Take, for example, the string “babad”. We checked “ba”, “ab”, “ba”, “bd”, “bab”, “aba”, etc. because we had to. Yes, I made some changes which terminated the search once we found a substring of maximum length, but for every invalid palindrome, we had to search for everything, and we had to because we didn’t make isPalindrome part of the search.

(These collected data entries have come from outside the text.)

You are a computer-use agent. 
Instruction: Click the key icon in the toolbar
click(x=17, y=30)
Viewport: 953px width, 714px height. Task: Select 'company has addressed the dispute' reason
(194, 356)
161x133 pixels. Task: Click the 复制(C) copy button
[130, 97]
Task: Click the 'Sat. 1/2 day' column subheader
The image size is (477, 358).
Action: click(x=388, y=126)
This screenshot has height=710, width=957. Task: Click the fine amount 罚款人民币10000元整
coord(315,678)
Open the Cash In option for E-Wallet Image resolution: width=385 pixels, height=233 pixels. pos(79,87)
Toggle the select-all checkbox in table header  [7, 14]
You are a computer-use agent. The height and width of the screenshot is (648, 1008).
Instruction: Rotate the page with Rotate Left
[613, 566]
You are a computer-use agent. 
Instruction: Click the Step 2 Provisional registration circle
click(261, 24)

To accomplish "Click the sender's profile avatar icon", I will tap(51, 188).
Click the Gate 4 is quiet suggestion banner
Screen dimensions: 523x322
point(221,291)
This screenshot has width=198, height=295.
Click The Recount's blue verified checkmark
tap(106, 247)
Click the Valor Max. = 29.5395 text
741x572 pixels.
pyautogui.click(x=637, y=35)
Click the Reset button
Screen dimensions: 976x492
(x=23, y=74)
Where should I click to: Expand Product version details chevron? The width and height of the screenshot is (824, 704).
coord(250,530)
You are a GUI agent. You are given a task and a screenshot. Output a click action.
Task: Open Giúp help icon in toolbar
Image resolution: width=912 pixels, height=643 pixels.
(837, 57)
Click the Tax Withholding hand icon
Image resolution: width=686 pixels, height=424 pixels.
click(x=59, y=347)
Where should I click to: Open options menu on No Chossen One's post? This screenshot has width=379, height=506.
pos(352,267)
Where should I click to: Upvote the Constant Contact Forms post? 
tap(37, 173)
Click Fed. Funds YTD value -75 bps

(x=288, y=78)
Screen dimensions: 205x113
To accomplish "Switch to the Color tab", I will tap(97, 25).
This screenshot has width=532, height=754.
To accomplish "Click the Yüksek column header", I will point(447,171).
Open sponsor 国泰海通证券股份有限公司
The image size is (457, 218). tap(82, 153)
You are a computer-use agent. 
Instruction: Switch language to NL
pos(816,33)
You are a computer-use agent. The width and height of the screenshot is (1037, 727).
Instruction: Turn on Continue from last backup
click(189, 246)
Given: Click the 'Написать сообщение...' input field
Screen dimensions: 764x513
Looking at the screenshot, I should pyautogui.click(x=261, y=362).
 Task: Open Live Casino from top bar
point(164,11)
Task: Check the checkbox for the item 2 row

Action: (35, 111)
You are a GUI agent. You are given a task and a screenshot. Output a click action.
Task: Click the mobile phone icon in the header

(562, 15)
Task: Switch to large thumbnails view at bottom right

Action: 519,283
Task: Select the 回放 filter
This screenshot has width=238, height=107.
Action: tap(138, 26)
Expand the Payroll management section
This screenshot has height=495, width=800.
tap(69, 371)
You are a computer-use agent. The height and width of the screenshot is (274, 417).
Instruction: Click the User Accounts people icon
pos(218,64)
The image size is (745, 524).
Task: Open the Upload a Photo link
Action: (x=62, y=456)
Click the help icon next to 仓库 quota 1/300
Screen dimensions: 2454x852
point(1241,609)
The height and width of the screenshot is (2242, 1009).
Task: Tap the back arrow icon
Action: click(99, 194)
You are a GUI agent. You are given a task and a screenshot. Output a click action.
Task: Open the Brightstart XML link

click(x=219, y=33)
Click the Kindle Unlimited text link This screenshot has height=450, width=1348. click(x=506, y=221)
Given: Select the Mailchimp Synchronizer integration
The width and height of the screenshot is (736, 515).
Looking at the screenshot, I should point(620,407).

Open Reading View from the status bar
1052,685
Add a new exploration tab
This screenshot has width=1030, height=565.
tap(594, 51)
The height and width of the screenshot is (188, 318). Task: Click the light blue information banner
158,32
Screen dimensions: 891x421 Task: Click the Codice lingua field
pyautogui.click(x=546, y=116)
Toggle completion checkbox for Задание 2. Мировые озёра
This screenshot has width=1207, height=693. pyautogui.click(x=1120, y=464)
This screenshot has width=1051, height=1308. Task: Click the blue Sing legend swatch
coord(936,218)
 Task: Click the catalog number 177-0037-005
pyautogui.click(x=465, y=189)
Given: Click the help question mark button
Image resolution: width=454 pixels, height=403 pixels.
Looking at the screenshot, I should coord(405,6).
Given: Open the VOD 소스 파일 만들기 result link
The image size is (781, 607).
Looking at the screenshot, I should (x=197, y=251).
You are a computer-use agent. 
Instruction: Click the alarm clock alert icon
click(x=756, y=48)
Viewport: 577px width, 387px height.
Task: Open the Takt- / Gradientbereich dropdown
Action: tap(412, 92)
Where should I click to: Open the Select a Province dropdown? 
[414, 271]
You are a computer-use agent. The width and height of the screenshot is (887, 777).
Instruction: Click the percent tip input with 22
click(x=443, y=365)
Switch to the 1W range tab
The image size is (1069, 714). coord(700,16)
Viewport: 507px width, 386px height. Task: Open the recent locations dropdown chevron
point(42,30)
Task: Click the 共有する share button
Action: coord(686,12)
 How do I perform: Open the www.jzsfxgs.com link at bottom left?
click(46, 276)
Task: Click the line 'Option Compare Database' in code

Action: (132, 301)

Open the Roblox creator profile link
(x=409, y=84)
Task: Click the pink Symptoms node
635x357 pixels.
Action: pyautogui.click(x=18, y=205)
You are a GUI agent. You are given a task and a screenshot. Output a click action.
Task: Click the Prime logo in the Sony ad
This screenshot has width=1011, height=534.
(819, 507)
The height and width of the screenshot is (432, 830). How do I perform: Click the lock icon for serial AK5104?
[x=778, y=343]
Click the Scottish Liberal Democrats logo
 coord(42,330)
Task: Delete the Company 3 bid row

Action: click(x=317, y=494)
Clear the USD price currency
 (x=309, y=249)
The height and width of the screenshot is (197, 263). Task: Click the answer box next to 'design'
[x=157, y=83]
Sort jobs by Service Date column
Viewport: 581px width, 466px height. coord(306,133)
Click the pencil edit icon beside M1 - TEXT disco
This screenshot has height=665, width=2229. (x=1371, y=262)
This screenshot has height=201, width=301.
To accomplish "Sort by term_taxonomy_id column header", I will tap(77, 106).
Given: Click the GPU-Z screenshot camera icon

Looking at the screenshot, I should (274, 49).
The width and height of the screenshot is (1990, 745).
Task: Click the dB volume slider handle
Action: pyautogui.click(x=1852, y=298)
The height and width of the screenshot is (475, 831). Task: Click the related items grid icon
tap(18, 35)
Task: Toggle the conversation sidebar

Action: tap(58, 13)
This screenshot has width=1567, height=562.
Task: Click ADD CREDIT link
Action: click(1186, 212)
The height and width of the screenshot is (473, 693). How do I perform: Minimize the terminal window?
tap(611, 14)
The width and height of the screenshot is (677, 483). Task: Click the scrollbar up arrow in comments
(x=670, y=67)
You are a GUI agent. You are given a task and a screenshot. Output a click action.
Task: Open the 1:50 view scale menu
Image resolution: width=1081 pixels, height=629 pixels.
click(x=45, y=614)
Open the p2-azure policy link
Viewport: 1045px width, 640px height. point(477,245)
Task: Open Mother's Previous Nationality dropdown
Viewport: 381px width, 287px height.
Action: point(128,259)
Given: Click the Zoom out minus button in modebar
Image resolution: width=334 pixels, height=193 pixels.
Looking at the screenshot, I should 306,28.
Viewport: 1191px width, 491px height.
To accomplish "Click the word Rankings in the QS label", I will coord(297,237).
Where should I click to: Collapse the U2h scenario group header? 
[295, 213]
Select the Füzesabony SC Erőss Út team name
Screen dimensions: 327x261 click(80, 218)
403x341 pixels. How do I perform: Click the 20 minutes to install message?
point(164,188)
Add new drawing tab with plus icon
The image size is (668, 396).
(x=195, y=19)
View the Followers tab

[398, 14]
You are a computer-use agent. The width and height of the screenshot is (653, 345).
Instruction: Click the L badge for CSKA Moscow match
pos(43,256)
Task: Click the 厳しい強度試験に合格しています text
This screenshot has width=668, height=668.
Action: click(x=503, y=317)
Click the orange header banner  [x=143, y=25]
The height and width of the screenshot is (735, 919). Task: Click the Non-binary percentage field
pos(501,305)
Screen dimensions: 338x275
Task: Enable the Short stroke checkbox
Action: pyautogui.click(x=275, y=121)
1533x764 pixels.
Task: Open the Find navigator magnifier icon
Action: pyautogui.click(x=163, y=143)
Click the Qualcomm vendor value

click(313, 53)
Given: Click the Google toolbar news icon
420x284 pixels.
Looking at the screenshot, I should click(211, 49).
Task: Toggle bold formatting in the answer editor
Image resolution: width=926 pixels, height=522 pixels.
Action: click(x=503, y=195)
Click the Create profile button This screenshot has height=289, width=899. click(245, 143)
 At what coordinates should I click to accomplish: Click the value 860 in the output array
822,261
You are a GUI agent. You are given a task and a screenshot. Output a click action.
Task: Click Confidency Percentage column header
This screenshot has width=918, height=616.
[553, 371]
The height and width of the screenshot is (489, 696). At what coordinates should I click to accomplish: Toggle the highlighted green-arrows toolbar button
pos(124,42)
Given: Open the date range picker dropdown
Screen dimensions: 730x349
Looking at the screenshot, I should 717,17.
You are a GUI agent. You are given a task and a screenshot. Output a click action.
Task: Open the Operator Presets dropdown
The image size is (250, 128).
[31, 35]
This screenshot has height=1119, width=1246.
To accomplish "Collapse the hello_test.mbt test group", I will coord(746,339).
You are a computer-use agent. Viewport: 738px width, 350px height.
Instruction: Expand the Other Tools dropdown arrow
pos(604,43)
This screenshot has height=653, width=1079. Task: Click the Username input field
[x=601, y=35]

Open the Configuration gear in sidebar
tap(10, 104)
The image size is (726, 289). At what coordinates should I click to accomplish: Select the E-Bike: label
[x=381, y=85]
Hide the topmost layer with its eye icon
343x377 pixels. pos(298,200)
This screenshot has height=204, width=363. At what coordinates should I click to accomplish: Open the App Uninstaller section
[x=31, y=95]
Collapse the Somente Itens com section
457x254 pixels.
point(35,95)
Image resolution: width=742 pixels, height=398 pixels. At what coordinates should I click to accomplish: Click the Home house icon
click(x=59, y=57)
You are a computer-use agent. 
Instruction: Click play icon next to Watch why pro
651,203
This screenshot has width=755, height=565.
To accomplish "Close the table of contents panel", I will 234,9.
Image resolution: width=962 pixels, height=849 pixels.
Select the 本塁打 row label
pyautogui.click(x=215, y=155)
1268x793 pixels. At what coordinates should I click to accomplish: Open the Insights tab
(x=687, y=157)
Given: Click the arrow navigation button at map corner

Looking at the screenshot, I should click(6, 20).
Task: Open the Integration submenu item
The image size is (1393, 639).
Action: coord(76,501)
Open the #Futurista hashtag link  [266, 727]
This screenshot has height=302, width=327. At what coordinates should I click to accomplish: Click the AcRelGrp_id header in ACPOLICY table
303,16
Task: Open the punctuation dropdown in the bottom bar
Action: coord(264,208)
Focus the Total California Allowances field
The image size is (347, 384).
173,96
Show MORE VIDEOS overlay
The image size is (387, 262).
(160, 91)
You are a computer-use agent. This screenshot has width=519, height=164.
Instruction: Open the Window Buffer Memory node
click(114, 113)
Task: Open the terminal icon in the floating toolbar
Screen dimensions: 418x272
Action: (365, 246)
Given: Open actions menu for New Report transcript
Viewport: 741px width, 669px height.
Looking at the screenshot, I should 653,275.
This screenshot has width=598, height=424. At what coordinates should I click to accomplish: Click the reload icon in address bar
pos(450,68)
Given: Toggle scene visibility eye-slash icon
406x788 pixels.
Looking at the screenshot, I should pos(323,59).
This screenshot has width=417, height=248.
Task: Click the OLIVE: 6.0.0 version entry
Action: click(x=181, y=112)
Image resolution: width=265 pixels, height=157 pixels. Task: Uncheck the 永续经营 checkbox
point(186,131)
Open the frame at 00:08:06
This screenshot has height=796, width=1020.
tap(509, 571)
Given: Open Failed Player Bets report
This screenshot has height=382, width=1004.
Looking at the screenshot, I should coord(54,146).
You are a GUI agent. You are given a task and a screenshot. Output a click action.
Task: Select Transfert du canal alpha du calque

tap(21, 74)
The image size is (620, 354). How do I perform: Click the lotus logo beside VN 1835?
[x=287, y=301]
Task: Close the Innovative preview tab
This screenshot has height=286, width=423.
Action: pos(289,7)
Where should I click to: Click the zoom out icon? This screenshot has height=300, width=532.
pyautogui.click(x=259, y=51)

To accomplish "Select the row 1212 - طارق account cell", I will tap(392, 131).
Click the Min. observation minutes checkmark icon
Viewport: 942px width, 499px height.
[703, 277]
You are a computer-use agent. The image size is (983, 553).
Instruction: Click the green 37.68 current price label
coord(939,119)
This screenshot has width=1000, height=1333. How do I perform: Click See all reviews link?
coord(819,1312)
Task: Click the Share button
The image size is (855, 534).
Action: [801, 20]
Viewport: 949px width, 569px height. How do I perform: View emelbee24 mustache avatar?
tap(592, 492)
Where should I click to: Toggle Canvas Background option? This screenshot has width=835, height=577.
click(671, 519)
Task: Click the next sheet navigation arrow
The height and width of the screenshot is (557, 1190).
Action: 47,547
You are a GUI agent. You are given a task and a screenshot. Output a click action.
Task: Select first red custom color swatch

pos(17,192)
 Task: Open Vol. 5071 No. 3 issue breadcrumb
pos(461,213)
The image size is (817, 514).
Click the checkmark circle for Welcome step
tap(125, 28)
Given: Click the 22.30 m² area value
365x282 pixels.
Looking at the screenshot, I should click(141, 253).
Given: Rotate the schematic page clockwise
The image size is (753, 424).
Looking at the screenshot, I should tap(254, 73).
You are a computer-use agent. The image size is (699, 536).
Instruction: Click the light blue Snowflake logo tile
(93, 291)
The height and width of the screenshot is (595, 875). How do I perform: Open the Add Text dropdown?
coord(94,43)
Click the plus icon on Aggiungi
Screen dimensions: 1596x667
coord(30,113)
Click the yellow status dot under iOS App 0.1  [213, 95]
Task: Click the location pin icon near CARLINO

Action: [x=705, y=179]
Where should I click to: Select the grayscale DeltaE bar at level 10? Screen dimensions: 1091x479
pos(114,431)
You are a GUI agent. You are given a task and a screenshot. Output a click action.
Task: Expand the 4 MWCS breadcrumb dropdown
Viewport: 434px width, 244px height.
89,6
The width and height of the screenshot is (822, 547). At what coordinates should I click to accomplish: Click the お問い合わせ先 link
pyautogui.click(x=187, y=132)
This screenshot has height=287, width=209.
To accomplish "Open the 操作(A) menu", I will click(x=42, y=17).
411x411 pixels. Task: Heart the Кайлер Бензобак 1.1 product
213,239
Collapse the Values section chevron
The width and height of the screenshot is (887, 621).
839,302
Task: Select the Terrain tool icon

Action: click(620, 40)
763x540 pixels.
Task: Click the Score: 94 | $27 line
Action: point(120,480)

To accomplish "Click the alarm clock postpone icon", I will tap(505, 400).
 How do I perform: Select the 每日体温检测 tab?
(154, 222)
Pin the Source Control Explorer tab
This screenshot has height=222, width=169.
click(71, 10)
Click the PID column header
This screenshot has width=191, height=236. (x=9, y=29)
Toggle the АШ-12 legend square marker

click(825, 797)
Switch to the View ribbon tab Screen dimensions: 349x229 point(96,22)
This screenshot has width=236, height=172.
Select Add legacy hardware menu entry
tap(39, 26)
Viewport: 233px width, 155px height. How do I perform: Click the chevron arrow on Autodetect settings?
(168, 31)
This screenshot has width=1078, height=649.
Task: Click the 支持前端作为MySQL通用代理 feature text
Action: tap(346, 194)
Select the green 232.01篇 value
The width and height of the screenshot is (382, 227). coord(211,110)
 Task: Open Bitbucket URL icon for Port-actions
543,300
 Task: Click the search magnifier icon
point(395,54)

To make it part of the search, though, we have to check a palindrome from the inside out, but we still have to start from the first index and go to the end. The first index, though, is how we get to something interesting. So let’s look at “babad” again:
babad
^
_ b a
We can’t look to the left, so we skip forward to:
babad
^
b a b -> valid since b == b
_ b a b a -> can't expand further left
So we skip forward again:
babad
^
a b a -> valid since a == a
b a b a d -> invalid, b != d
And the loop goes to ‘a’ and then ’d’, but what you’ll notice, I hope, is that in a couple lines we traced the whole algorithm. And I point this out because the algorithm is now O(n²) simply by checking from the inside out. There are O(n) centers, and each one expands at most O(n) steps, so the total work is O(n²). We avoid re-scanning full substrings.
The one thing we haven’t taken care of in this example is a palindrome that is even length. That is the second inner for loop. It has the same exact logic as the first which checked for odd-length palindromes, but this one checks for even ones by changing where the search starts from. That’s it.
Lastly, the runtime beats 100% of submissions. So, we’re done. We did it!
Conclusion
Well, we kind of did it. One way to make it faster is the Rabin-Karp algorithm with binary search to get a solution that is O(n log(n)). The trade off is that it has a space complexity of O(n), so it will likely be slower than the final solution here for small strings. However, Glen Manacher figured out an even faster way that is O(n) and it is called Manacher’s Algorithm. The speed up comes from precomputing data to say whether a palindrome exists inside another one.
This one I should have figured out without needing to do the simple solutions. So, for the next couple of posts, I’m going to consciously try to one-shot them, and by that I mean get the right solution without doing the slow solutions first. After all, this is meant for interview prep more than learning Go at this point. So, I might as well practice it as if I were in the interview rather than writing a post.